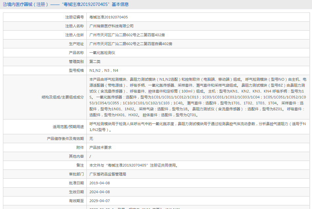Click the 有效期至 value 2029-04-07
This screenshot has height=209, width=312.
(99, 201)
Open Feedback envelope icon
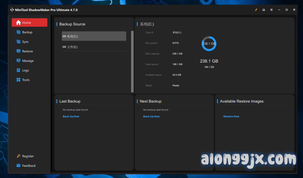The width and height of the screenshot is (303, 178). tap(18, 166)
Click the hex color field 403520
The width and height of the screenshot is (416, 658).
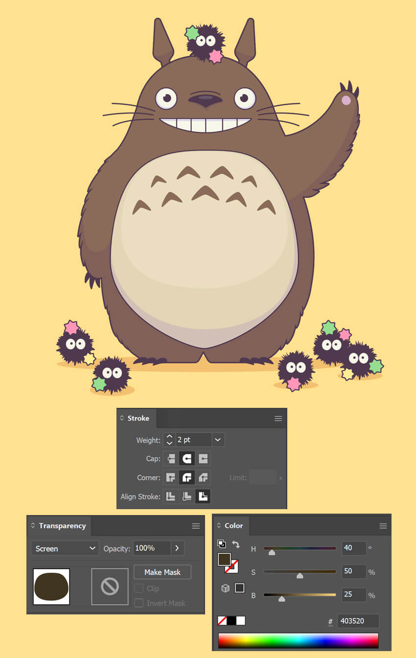click(357, 621)
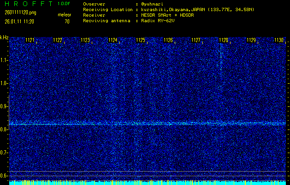Viewport: 290px width, 185px height.
Task: Click the 1126 time marker
Action: (168, 40)
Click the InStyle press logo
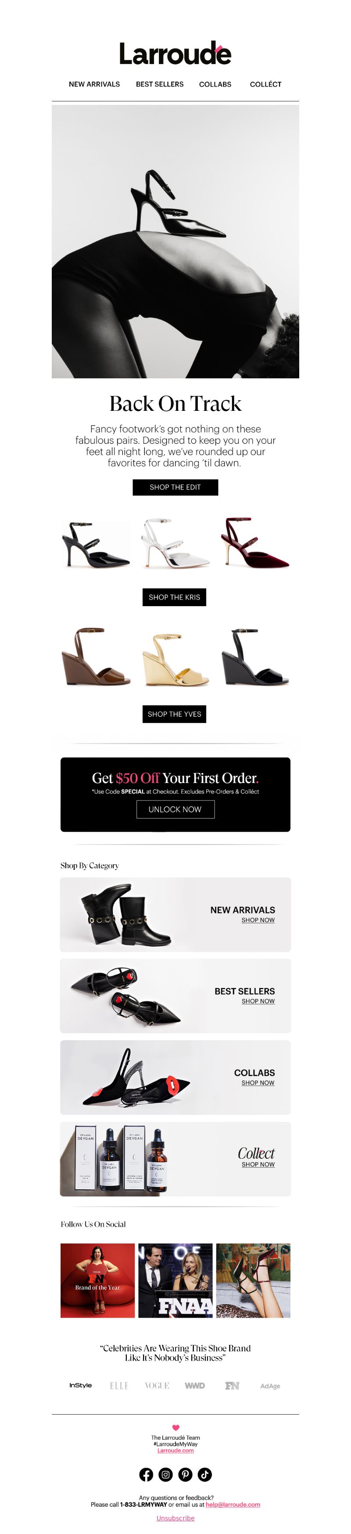This screenshot has width=351, height=1534. [80, 1385]
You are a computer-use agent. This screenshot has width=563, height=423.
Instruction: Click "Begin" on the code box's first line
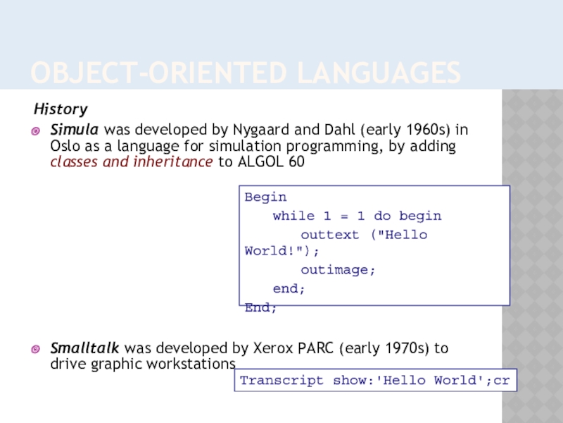point(265,197)
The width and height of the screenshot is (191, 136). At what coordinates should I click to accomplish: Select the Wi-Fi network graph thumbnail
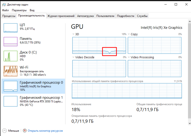click(x=11, y=70)
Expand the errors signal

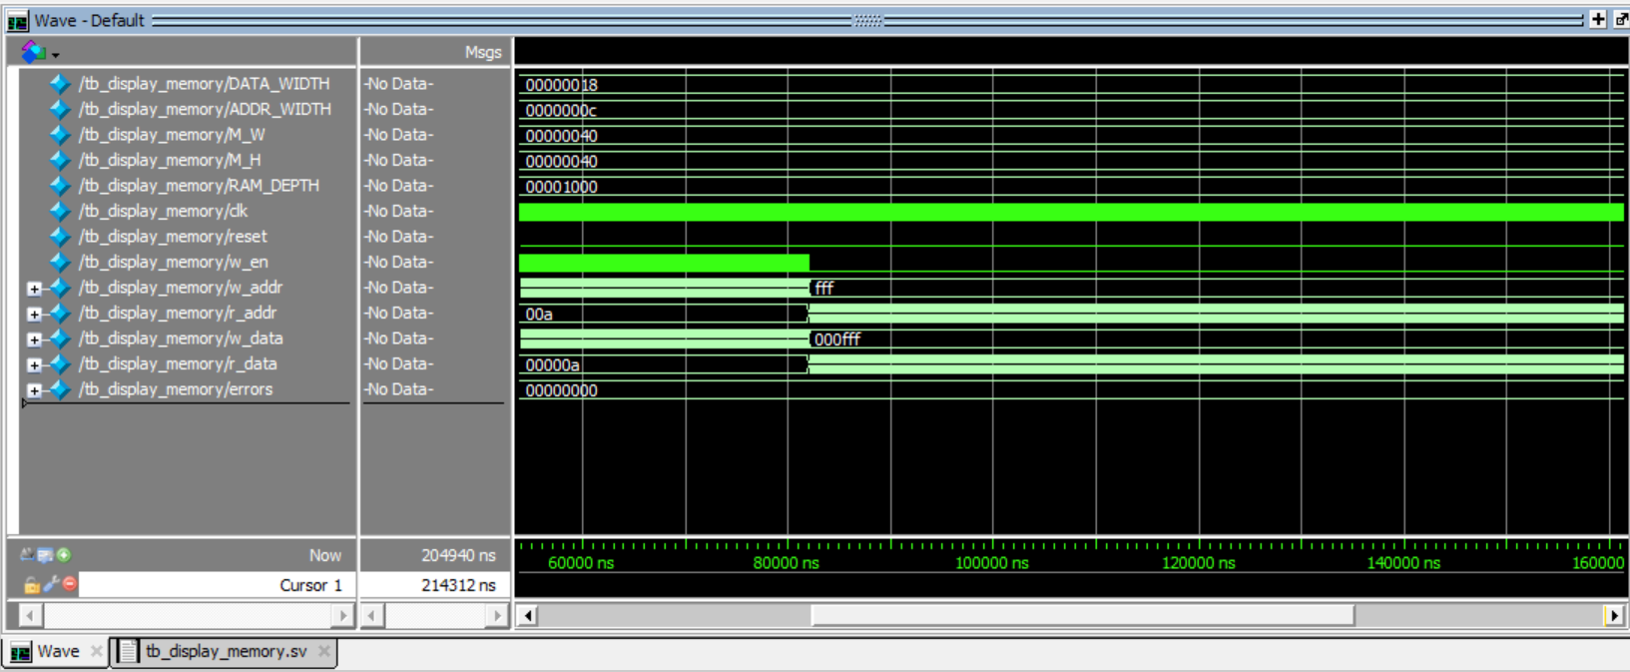point(34,390)
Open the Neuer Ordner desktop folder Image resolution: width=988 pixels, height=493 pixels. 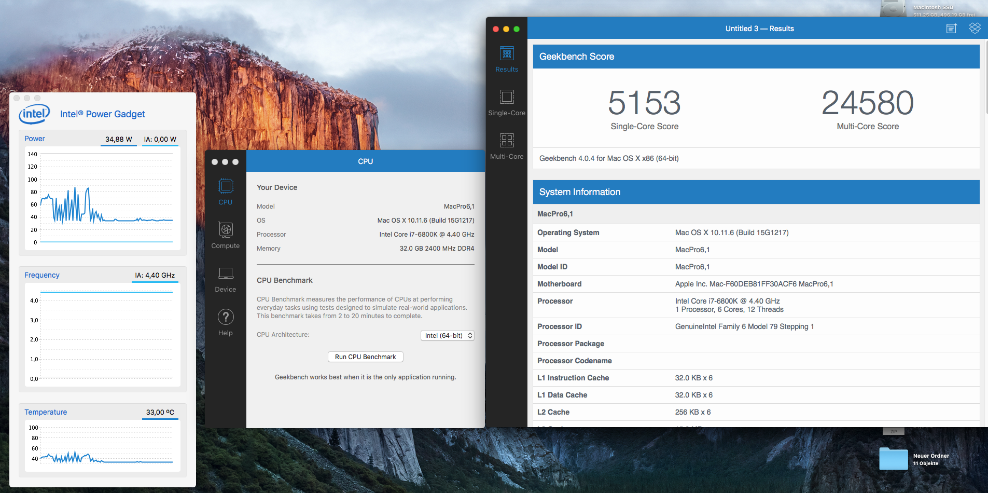893,459
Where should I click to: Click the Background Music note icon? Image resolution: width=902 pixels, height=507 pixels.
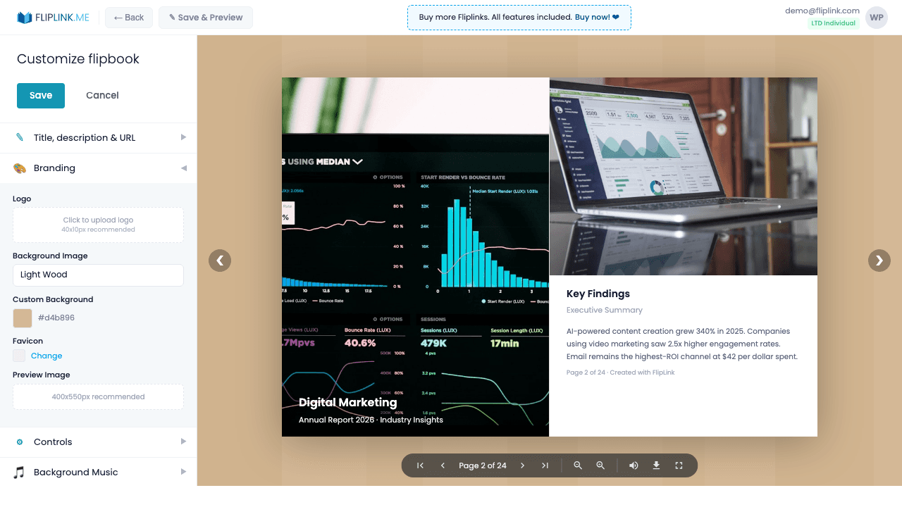click(x=19, y=472)
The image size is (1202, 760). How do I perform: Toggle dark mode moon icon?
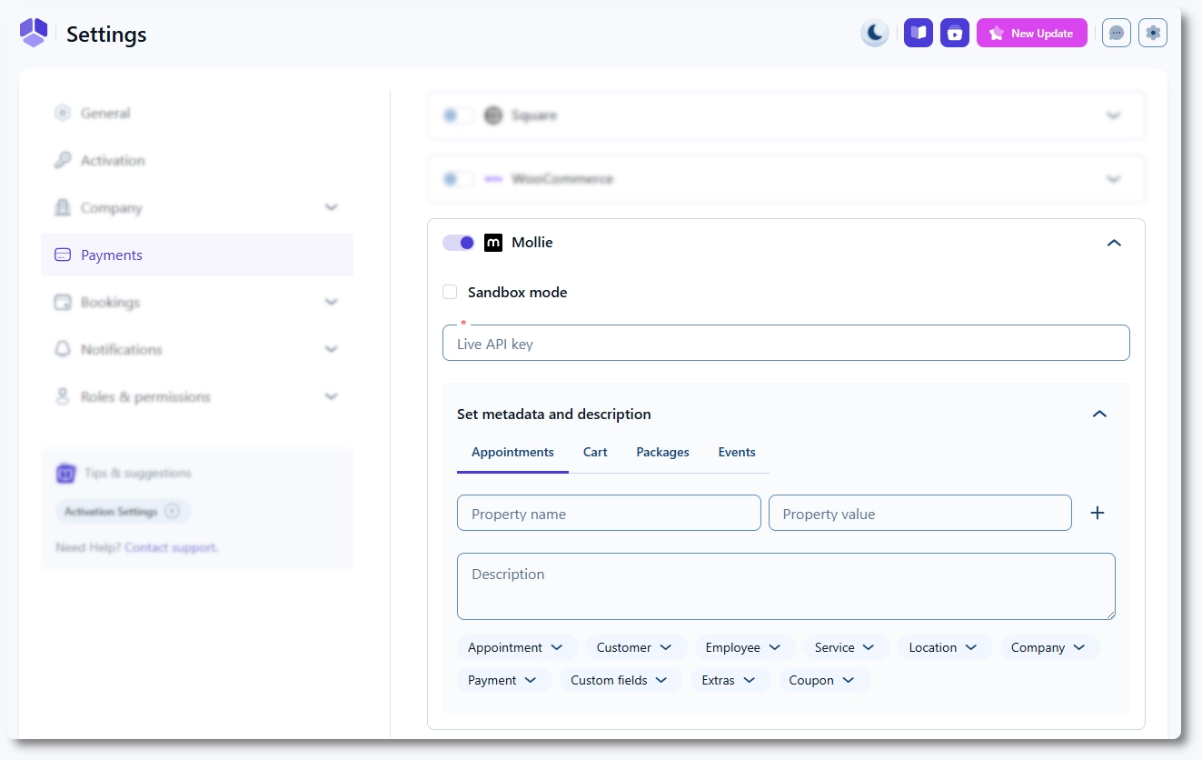(x=874, y=34)
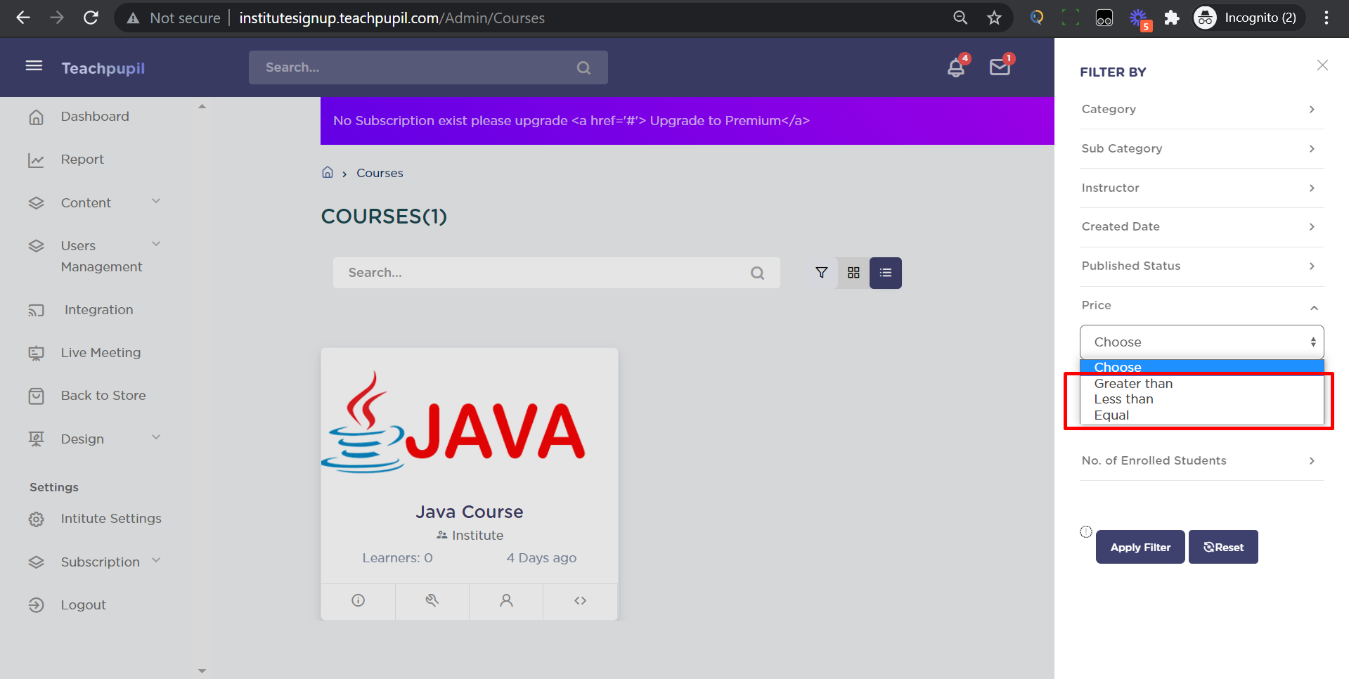Click the user icon on Java Course card
The image size is (1349, 679).
pyautogui.click(x=506, y=600)
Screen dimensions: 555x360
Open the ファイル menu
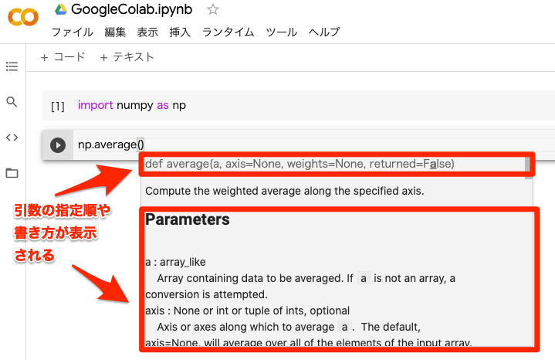[x=72, y=32]
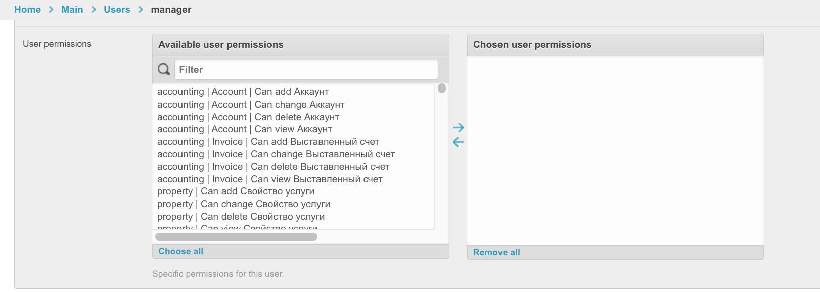The width and height of the screenshot is (820, 292).
Task: Open the Home breadcrumb link
Action: (x=27, y=10)
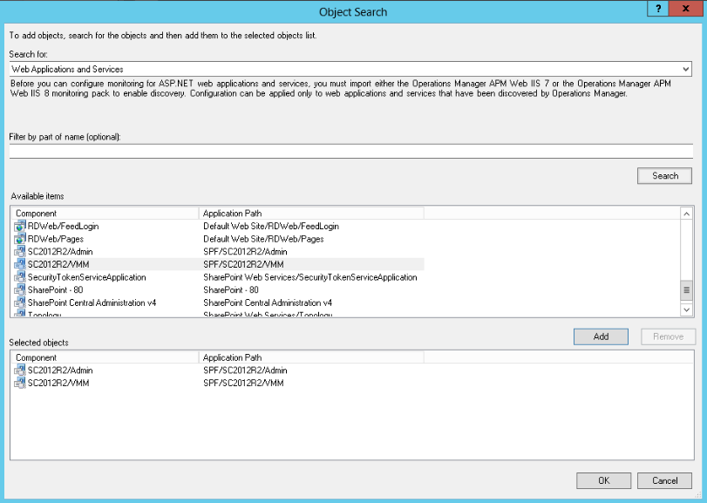
Task: Click SharePoint Central Administration v4 icon
Action: 20,302
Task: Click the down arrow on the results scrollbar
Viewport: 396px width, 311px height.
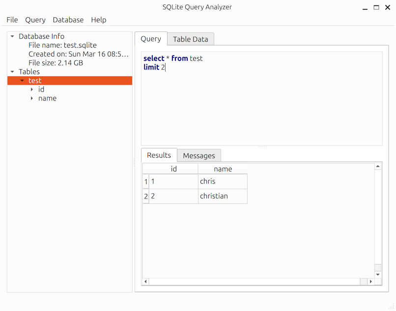Action: [x=378, y=274]
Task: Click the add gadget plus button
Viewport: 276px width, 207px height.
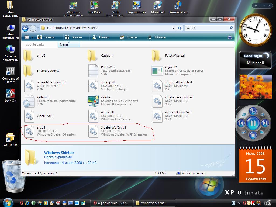Action: [x=256, y=6]
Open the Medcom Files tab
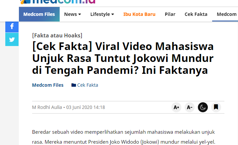This screenshot has height=145, width=238. pyautogui.click(x=39, y=14)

────────────────────

- **Exercise description**: The expected output is an exact copy of the lines from the one with "Task: Click the down" to the final line of the entries above, pictures excepted; please include both ends.

- **Response**:
Task: Click the down arrow on the results scrollbar
Viewport: 396px width, 311px height.
Action: [x=378, y=274]
Task: Click the add gadget plus button
Viewport: 276px width, 207px height.
Action: [x=256, y=6]
Open the Medcom Files tab
This screenshot has height=145, width=238. pyautogui.click(x=39, y=14)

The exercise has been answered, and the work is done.